King's Seafood Company is a family-owned and operated restaurant and seafood distribution company based in Costa Mesa, California, with restaurants in California, Nevada, Arizona, Colorado and Washington. The company's restaurants include Water Grill (7), King's Fish House (12), three steakhouses (555 East in Long Beach, Lou & Mickey's in San Diego, and Meat On Ocean in Santa Monica), and Pier Burger.

==History==
Cousins Jeff and Sam King launched the company as University Restaurant Group in 1983 as a successor to their family's long-running restaurant operations. The cousins' parents, brothers Mickey and Lou King, opened their King's Coffee Shop in Huntington Park, California, in 1945. The brothers sold to Tiny Naylor's in 1982. Two years later, their sons opened 555 East steakhouse in Long Beach. Their original organization was called University Restaurant Group because the cousins had graduated from rival schools, USC and UCLA. Jeff King served as chairman of the board and Sam King was chief executive of the company. In 1998 the company name was changed to King's Seafood Company.
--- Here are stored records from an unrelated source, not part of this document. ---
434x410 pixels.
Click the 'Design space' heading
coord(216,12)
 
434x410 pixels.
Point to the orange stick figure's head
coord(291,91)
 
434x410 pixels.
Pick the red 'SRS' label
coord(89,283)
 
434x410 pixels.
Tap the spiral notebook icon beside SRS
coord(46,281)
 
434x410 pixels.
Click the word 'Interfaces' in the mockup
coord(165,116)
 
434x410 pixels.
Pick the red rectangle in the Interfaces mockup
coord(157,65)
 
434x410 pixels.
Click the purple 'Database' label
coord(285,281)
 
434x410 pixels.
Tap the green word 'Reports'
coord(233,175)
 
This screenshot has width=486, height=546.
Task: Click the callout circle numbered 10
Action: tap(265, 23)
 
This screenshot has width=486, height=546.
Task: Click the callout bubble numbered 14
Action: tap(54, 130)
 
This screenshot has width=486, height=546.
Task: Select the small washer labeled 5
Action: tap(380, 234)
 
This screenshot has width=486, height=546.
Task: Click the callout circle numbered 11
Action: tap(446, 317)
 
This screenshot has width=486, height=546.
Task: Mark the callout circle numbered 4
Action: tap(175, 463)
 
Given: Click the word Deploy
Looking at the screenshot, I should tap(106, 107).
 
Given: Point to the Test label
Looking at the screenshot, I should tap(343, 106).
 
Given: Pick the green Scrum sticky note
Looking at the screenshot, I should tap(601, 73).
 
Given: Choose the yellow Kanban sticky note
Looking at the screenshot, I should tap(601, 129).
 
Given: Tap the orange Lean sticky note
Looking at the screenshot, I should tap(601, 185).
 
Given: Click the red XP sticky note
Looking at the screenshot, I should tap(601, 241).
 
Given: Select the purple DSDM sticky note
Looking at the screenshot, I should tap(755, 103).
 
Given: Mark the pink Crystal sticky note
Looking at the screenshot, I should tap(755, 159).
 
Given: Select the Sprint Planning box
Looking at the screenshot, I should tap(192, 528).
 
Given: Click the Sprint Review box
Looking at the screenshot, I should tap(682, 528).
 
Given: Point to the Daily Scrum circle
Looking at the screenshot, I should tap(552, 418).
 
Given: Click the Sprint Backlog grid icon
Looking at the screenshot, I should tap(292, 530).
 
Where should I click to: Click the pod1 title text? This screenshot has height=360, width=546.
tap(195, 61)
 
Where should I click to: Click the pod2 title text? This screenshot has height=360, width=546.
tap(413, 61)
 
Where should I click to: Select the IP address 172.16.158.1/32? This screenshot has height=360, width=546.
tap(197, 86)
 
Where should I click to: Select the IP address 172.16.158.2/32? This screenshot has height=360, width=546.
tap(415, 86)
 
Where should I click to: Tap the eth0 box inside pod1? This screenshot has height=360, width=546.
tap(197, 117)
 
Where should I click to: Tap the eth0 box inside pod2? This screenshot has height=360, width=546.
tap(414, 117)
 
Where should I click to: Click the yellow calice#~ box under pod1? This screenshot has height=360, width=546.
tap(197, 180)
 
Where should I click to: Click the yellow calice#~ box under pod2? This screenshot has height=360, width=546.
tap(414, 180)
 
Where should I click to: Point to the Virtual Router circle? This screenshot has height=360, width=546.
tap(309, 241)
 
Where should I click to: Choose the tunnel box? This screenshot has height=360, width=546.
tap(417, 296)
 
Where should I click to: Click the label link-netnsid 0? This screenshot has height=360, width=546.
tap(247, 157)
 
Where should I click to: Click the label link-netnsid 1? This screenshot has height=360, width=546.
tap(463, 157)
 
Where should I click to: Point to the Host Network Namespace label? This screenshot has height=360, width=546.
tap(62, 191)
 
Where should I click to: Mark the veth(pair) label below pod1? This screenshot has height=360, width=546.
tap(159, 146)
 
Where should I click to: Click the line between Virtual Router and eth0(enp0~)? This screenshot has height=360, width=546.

Today, the company operates 12 King's Fish House restaurants, seven Water Grill locations, Meat On Ocean and Pier Burger in Santa Monica, California, 555 East steakhouse in Long Beach, California, and Lou & Mickey's, a steakhouse in San Diego named for their parents.

In the 2000s, Jeff King served on the board of the Los Angeles Convention and Visitors Bureau and was chairman of the California Restaurant Association. He died at age 77 on May 17, 2017. Sam King was one of the founders of the Sustainable Seafood Forum. As of 2007, he is chief executive and resides in Coto de Caza, California.